Manuelle Arbeit kostet mehr, als sie auf den ersten Blick scheint
Eine Anfrage ins CRM übertragen, eine Bestätigung senden, eine Zahlung prüfen, einen Bestellstatus aktualisieren oder einen Bericht erstellen dauert oft nur wenige Minuten. Wenn diese Schritte jedoch jeden Tag dutzendfach wiederholt werden, entstehen daraus viele Arbeitsstunden pro Monat.
So lässt sich der tatsächliche Aufwand berechnen
Verbringt ein Mitarbeiter täglich zwei Stunden mit wiederkehrenden Aufgaben, sind das bei 20 Arbeitstagen rund 40 Stunden im Monat. Das entspricht praktisch einer kompletten Arbeitswoche für Tätigkeiten, die in vielen Fällen automatisiert werden können.

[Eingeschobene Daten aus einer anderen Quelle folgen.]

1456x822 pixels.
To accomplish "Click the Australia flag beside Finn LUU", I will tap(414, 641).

Es geht nicht nur um Personalkosten
Manuelle Prozesse verlängern Reaktionszeiten, erhöhen die Fehlerquote und lassen sich nur schwer skalieren. Bei wenigen Anfragen funktioniert ein solcher Ablauf möglicherweise noch gut. Mit wachsendem Volumen wird die Verwaltung des Prozesses selbst jedoch schnell zum Engpass.

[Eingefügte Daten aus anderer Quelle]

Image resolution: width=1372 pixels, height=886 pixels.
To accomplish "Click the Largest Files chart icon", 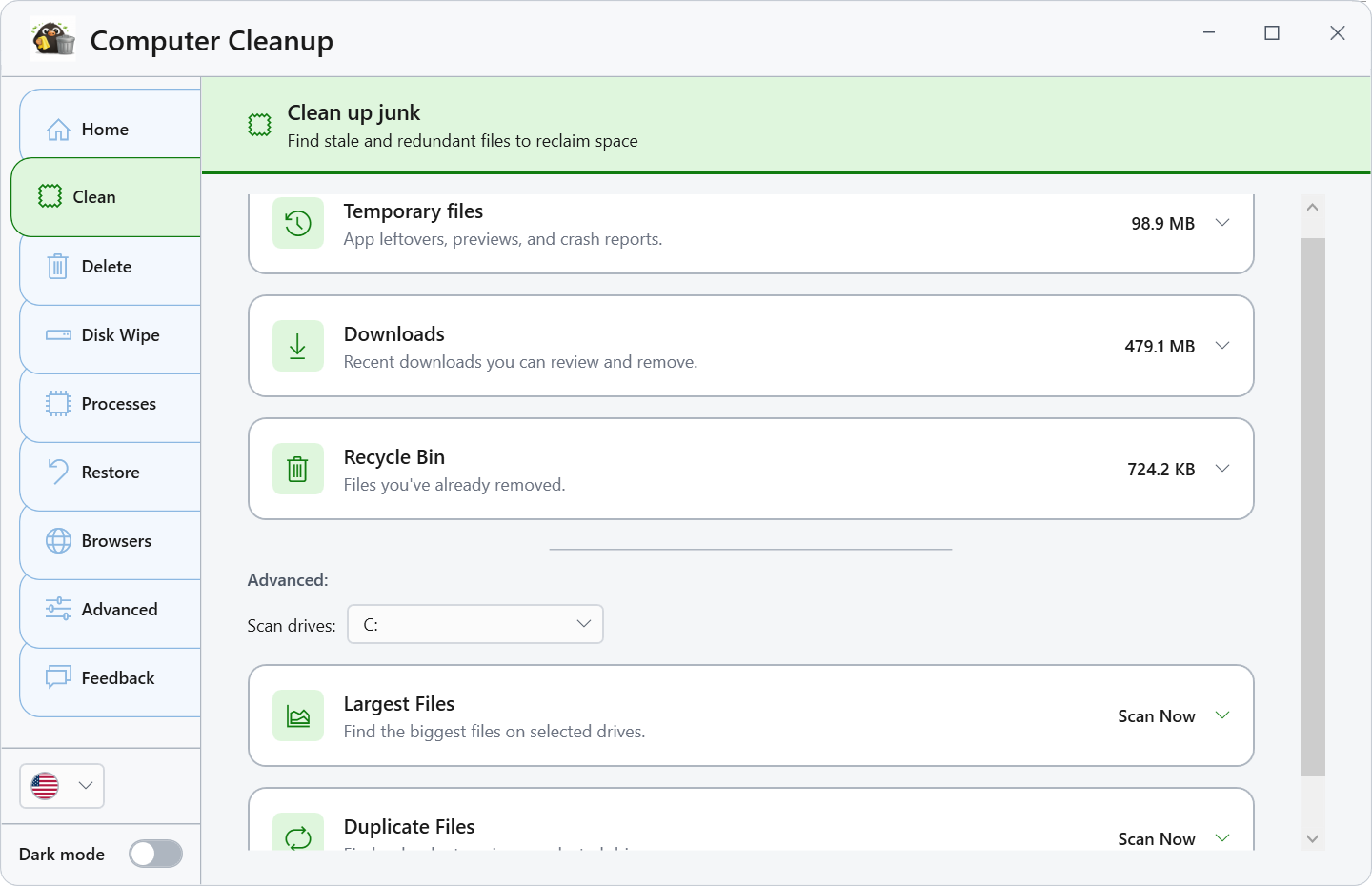I will coord(298,715).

Was Automatisierung verändert
Eine Website kann Anfragen direkt an ein CRM übertragen, Vorgänge anlegen, Benachrichtigungen versenden, Zahlungsstatus prüfen, Daten aktualisieren und weitere Prozesse automatisch starten. Mitarbeiter greifen nur noch dort ein, wo Entscheidungen, Kommunikation oder Sonderfälle menschliche Aufmerksamkeit erfordern.
Wann Automatisierung sinnvoll ist
Besonders geeignet sind Aufgaben, die häufig wiederkehren, klaren Regeln folgen und spürbar viel Zeit beanspruchen. Je höher die Zahl der Kunden und Vorgänge, desto schneller kann sich eine gut geplante Automatisierung rechnen.
Die entscheidende Frage
Die Kosten einer Automatisierung stehen direkt im Angebot. Die Kosten fehlender Automatisierung bleiben dagegen oft unsichtbar, weil sie sich auf viele kleine Handgriffe verteilen. Deshalb sollte ein Unternehmen nicht nur die Entwicklungskosten betrachten, sondern auch die Stunden, die jeden Monat für Arbeit verloren gehen, die längst automatisch erledigt werden könnte.